Practice Problem Set 3 Solutions
Suppose that you are given the bitmap representation of a set \(S\) of non-negative integers. Describe how to find the smallest non-negative integer \(x\) that is not a member of \(S\), in a constant number of integer operations.
(This is an important operation in combinatorial game theory, where it is called the “minimum excluded value” or “mex”. It is also needed in graph algorithms for greedy coloring.) You may assume that the dictionary
set2elementfrom the lecture notes has already been computed and that looking up a key-value pair in that dictionary is allowed among the constant number of operations that you perform. You may also assume that the resulting value \(x\) is within the range of values allowed by your bitmap set representation.)Solution:
set2element[(x+1)&~x]; there are many equivalent expressions.Suppose we wish to maintain a set of \(n\) items and a numbering of the items (a function mapping the items to a small range of integers), so that each two items in the set are mapped to distinct numbers, and so that we can look up the number for each item in the set in constant time. If the set changes, the numbering can also change. These numbers could be used, for instance, as indexes into arrays to store information about the items. Describe how to do this using a cuckoo-hash based set representation, without using any more storage space than the set itself would already use.
Solution: Store the items in a cuckoo hash table and use the index of the cell containing \(x\) as the number for \(x\).
The lecture notes include a lower bound showing that (under standard assumptions) it is not possible to handle disjoint-set queries in substantially sublinear time per query, using a data structure whose construction takes polynomial time and space. However, this does not rule out fast queries using bigger and slower-to-construct data structures.
Suppose that:
We are given as input a family of \(n\) sets \(S_i\), each of size \(k\).
Each set is a subset of the numbers from \(0\) to \(N-1\) for some \(N\) (either because they were given that way or because we used the answer to question 2 to number the set elements)
We wish to handle disjoint-set queries of the following form: given a query set \(Q\) of size \(k\), as a list of its elements, answer “yes” if the input sets include a set \(S_i\) that is disjoint from \(Q\), or “no” if no such set exists. When the answer is yes, it is not necessary to find which set \(S_i\) is disjoint.
Describe how to use bitmaps to represent a set-of-sets data structure that can answer disjoint-set queries in time \(O(k)\), using a data structure whose space and construction time is exponential in \(N\).
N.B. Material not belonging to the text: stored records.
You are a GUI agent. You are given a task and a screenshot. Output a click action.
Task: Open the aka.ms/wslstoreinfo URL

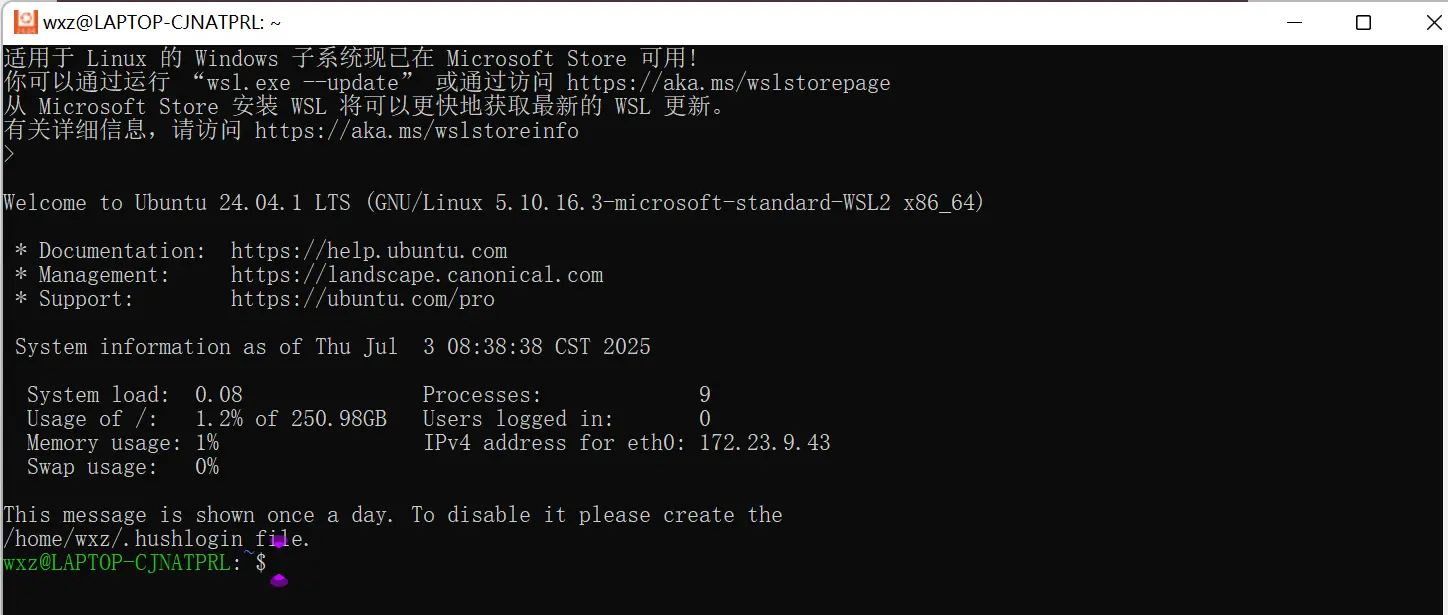[x=416, y=131]
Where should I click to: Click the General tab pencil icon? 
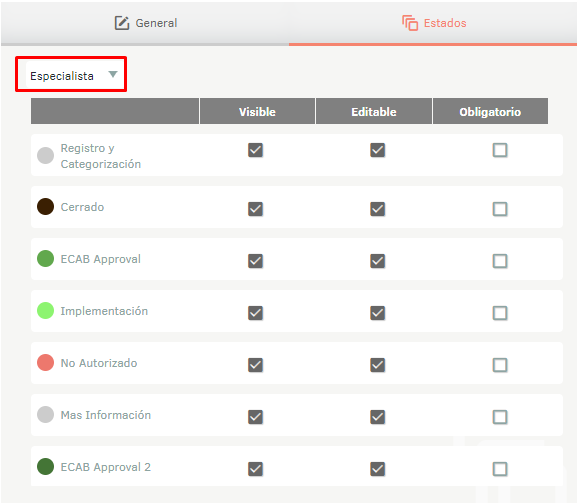[122, 23]
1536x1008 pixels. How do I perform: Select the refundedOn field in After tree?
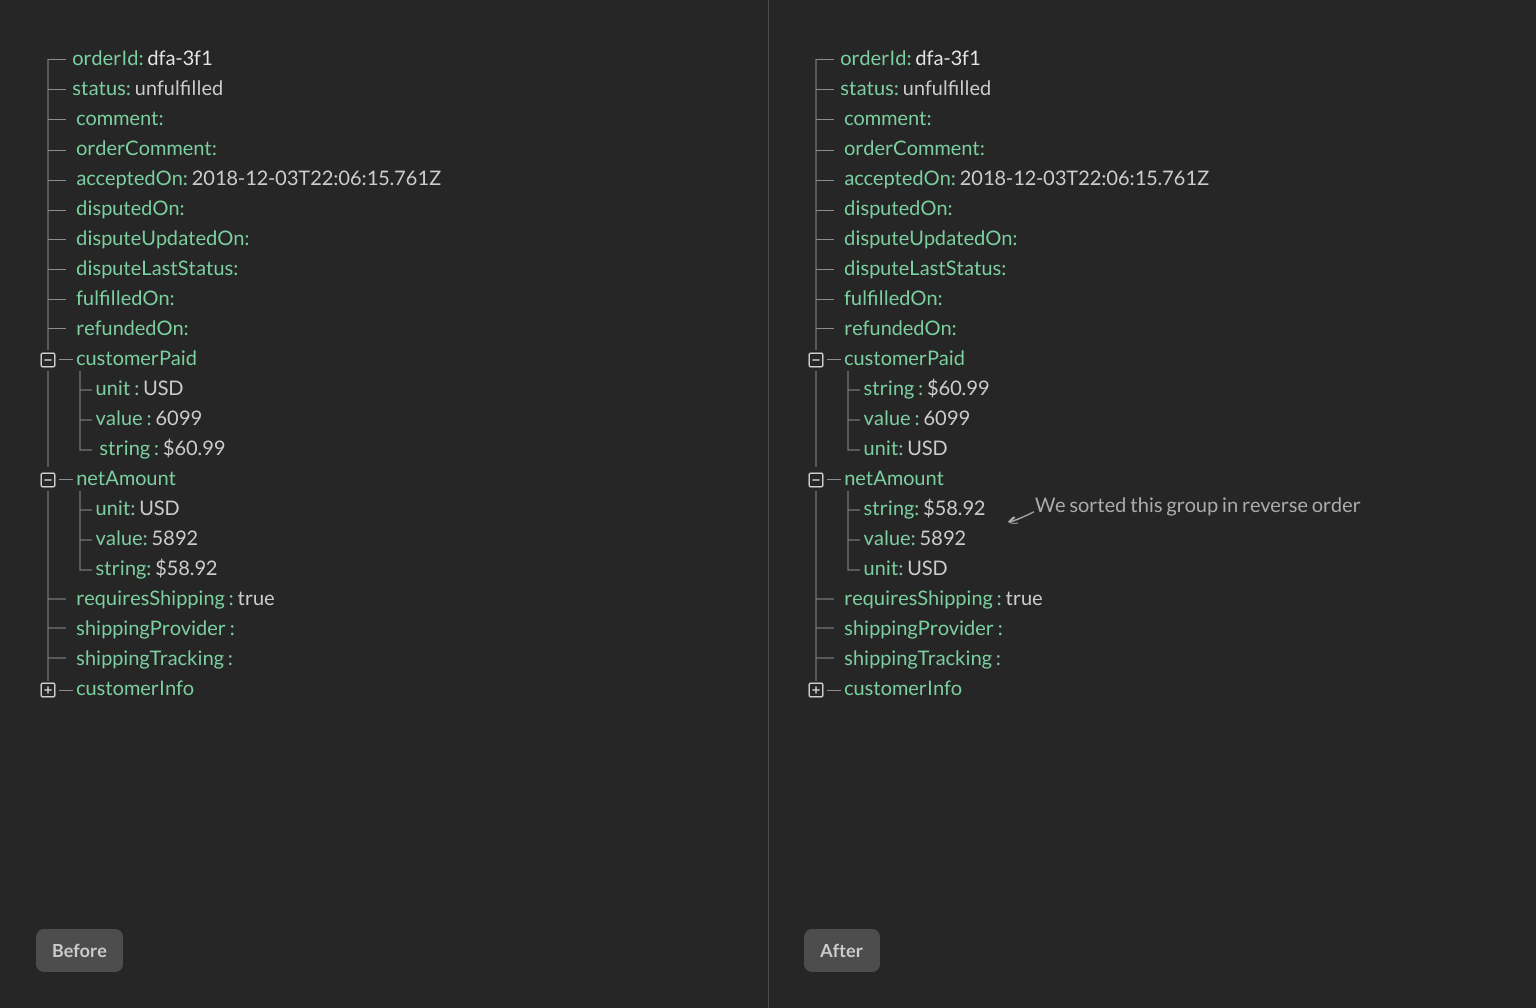click(899, 328)
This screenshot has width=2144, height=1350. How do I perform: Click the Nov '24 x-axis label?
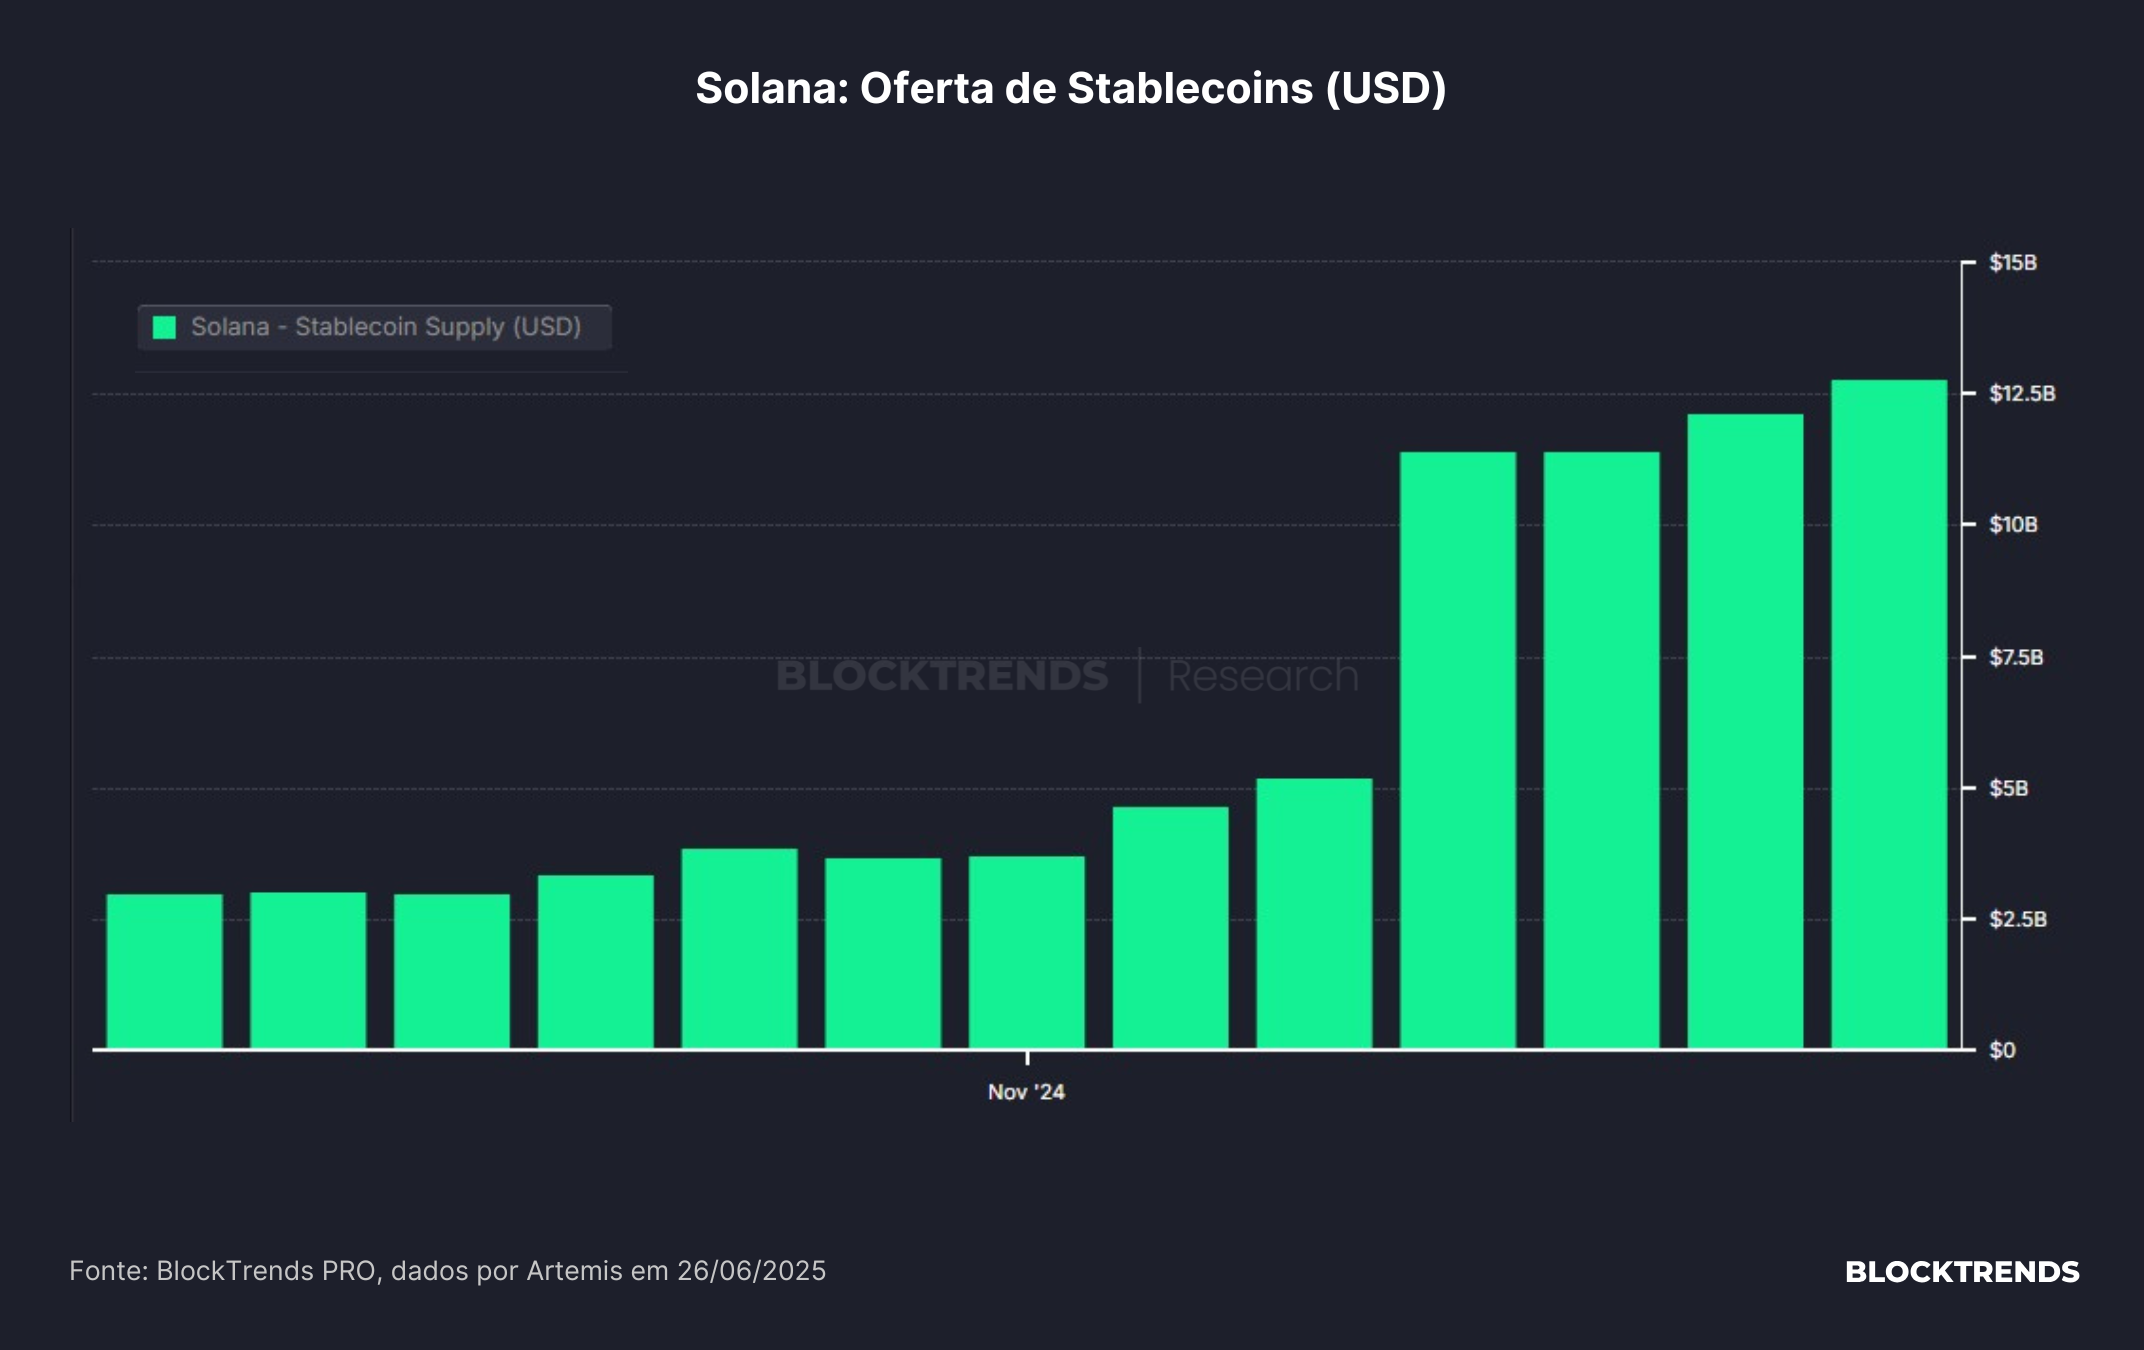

You may assume that operations on \(N\)-bit binary numbers, and that array indexing using numbers of this size, take constant time per operation.
Solution: Represent subsets of the numbers from \(0\) to \(N-1\) as \(N\)-bit integers, and build a bitmap of the \(N\)-bit integers that represent queries that are disjoint from the input sets. It takes \(O(k)\) time to convert a query to the integer that represents it, after which we can simply look up this integer in the bitmap.
We have seen that, to achieve a false positive rate of \(\varepsilon\) for a set of \(n\) items, Bloom filters need \((n\log_2 1/\varepsilon)/\log 2\) bits of storage. We didn't analyze quotient filters and cuckoo filters as precisely, but for the purposes of this problem let's assume that they use \(n(2+\log_2 1/\varepsilon)\) bits. Assuming that this bound is accurate, for which values of \(\varepsilon\) do cuckoo filters use fewer bits than Bloom filters, and for which values of \(\varepsilon\) do quotient and cuckoo filters use more bits? (It is acceptable to solve this numerically by writing a short computer program. Logarithms without subscripts are natural logarithms.)
Solution: Let \(x=\log_2 1/\varepsilon\). We need to solve the equation \[\frac{x}{\log 2}=x+2.\] Subtracting \(x\) from both sides and multiplying by \((\log 2)/(1-\log 2)\) gives \[x=\frac{2\log 2}{1-\log 2}\approx 4.518\] and \[\varepsilon=\frac{1}{2^x}\approx 0.0437.\] For smaller values of \(\varepsilon\) than this, quotient and cuckoo filters use fewer bits than Bloom filters; for larger values of \(\varepsilon\) than this, they use more bits than Bloom filters.